The biennial research challenge was set up by the US Department of Energy in 2002, showcasing and testing new technologies that promise a demonstrable benefit for society. The challenge is limited to 20 universities worldwide with only four universities outside of the US being accepted for entry: Tongji University, China; Ghent University, Belgium; University of Calgary, Canada; and Victoria University, New Zealand. New Zealand’s entry is the competition’s first Australasian submission.

 

This event is an opportunity to rethink the role of energy-efficient housing in both a local and global context. Wallace’s work will be closely scrutinised by the architecture and building sector, and has potential to be picked up for use in the domestic housing industry. Partnering for Innovation support was crucial in getting this project underway.

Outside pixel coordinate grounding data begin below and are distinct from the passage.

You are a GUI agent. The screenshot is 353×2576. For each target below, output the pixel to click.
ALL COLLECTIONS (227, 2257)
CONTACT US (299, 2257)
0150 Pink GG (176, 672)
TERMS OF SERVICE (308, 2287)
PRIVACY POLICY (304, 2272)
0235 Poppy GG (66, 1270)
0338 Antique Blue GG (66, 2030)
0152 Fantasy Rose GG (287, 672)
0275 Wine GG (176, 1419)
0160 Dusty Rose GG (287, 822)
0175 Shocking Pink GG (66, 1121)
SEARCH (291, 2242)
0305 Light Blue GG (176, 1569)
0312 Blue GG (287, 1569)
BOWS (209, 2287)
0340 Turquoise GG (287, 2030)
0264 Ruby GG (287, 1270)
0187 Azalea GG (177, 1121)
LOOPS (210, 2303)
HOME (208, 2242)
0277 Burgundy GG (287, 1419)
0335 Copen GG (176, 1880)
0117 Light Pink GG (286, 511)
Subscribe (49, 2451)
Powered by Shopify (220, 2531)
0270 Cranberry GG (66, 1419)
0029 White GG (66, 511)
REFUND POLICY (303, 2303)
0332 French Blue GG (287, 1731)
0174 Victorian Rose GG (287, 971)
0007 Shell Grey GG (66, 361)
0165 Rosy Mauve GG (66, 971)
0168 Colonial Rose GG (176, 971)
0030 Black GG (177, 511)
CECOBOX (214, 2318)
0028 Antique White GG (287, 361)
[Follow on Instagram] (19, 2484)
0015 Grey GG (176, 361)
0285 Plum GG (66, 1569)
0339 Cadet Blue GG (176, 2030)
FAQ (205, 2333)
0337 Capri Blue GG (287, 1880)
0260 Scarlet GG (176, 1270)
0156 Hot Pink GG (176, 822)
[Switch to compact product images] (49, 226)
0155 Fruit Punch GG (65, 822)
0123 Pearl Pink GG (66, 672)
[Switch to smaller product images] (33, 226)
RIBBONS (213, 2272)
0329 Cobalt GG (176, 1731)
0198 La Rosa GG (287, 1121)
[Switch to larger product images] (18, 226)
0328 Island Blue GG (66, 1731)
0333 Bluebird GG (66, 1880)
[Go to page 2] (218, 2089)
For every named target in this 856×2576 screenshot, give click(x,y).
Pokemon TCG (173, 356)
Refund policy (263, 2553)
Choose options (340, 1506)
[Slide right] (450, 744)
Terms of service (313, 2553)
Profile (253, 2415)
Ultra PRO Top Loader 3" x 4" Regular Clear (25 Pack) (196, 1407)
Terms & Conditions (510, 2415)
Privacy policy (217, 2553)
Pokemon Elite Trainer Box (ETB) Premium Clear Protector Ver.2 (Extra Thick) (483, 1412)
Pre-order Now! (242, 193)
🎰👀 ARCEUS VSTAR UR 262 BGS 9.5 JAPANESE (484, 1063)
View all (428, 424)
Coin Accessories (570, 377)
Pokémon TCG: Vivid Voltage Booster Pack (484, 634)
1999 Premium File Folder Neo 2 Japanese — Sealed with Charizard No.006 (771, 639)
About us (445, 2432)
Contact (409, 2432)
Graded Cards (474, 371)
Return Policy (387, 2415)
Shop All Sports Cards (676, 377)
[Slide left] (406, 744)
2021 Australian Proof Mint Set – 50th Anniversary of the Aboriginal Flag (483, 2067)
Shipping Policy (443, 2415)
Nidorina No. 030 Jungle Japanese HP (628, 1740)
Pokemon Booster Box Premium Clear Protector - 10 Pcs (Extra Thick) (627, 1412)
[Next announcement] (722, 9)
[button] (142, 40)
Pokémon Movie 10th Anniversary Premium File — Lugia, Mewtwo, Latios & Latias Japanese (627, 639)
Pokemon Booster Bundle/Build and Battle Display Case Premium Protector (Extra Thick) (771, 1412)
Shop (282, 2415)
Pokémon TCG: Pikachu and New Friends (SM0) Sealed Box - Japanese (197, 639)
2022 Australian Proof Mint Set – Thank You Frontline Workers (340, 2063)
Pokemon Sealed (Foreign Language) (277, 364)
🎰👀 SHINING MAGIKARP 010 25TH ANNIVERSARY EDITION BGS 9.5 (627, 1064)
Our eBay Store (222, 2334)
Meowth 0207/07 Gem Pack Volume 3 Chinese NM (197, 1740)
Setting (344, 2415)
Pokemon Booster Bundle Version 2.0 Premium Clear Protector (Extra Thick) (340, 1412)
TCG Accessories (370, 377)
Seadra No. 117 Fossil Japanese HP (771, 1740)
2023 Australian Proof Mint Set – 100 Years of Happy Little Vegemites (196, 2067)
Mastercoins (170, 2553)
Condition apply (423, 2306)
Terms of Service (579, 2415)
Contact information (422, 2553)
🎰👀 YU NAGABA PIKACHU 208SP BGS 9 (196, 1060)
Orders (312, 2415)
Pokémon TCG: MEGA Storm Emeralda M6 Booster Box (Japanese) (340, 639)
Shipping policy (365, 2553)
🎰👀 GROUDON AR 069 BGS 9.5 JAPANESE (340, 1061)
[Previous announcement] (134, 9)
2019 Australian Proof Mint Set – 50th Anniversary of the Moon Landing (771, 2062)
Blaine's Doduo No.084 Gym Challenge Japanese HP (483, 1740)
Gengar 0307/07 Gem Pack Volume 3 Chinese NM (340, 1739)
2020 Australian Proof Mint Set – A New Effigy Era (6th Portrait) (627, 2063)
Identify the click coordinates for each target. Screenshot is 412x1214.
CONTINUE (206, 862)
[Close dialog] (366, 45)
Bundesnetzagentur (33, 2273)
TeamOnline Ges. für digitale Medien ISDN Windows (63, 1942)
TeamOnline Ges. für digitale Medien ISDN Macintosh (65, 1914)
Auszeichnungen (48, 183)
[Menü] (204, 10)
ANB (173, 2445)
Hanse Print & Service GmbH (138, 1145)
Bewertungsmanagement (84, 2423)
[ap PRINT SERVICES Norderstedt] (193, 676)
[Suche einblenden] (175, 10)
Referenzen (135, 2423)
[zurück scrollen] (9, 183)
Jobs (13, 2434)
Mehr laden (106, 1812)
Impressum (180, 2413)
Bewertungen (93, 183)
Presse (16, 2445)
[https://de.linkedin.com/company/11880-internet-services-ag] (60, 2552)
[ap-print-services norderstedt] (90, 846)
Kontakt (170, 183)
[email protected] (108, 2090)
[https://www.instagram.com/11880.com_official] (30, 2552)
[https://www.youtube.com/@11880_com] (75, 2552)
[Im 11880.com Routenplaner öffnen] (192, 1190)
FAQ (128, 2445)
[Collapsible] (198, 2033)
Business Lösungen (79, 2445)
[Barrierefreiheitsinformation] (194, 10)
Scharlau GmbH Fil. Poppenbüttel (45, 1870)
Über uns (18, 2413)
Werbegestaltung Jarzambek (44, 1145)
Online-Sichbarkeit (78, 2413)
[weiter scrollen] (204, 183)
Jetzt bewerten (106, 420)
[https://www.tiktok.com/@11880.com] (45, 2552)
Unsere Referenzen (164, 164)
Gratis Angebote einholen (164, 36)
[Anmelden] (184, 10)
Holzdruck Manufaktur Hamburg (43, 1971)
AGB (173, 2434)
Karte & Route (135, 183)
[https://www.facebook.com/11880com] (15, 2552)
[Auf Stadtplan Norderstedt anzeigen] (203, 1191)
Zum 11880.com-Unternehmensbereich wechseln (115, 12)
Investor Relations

Large Sample DNA Extractor

Since the discovery of DNA, there have been countless innovations based on DNA analysis, ranging from forensics to paternity testing. One of the key steps for any DNA-based technique is the extraction of the DNA from the medium concerned. Extraction of DNA can be a very difficult process and to date, focus has been on extraction from very small samples of matter.

 

A method for the semi-continuous extraction of DNA from large samples (up to 1500 ml) of material was developed. To determine the market validity of such a technology, the DNA extractor concept was put through the inaugural Venture Out programme, run at Lincoln University. During Venture Out, a team of students was asked to identify the technology's opportunities across a range of markets and to build a business case for the process. The students carried out market research and customer interviews and helped to validate the large sample DNA extraction market. A number of opportunities were identified, including DNA extraction from soil - a notoriously complex material that requires large quantities to be analysed for results to be useful. Following the Venture Out work, a company (Lasadex Ltd) has been formed, capital has been raised through powerHouse, Canterbury's specialist technology investment house, to fund the early stage commercialisation work of the extraction technology and a Lasadex/powerHouse Team has begun the process of securing a customer trial and designing prototype equipment.

 

Climbing Robot Inspector

Commercialisation of University of Canterbury Research is climbing to new heights with development of a prototype inspection robot. Climbing robot technology developed by Professor XiaoQi Chen in the Mechanical Engineering department is to be used for reducing costs and hazards associated with inspection of stainless steel tanks.

 

The core technology behind the climbing robot is the Non Contact Adhesion Pad, a suction cup that adheres to surfaces without touching them. These pads are capable of adhering to a wide range of surfaces such as brick, concrete, plastic, glass, metals and wood. By incorporating this technology into a remote control vehicle a versatile climbing robot can be built.

 

Commercial possibilities for the technology were identified by students attending an éntre workshop sponsored by Bright Ideas. Through contact with potential customers the student entrepreneurs identified a strong value proposition for the use of climbing robots during inspection and testing of industrial plant. The problems with existing industrial inspection methods – risk of injury, equipment requirements, time requirements, limited accuracy, poor repeatability and labour cost – can be reduced or eliminated through the use of a climbing robot.

 

Following the workshop, Bright Ideas funded two rounds of market research and customer interaction with the goal of developing a product specification. The project has now received funding from the Pre-Seed Accelerator Fund (PSAF) to take the technology from the lab to a market proven prototype. The application was granted in January and provides 12 months funding to build and test a prototype climbing robot inspector.

 

Two large customers have been engaged and are eager to trial the technology, development work is proceeding in the Mechanical Engineering Department under the oversight of the Research and Innovation Department with trials expected to start during the second half of 2010. The number of possible applications for this technology is very large. Bright Ideas funding has been instrumental in changing robotics research into an exciting commercial venture.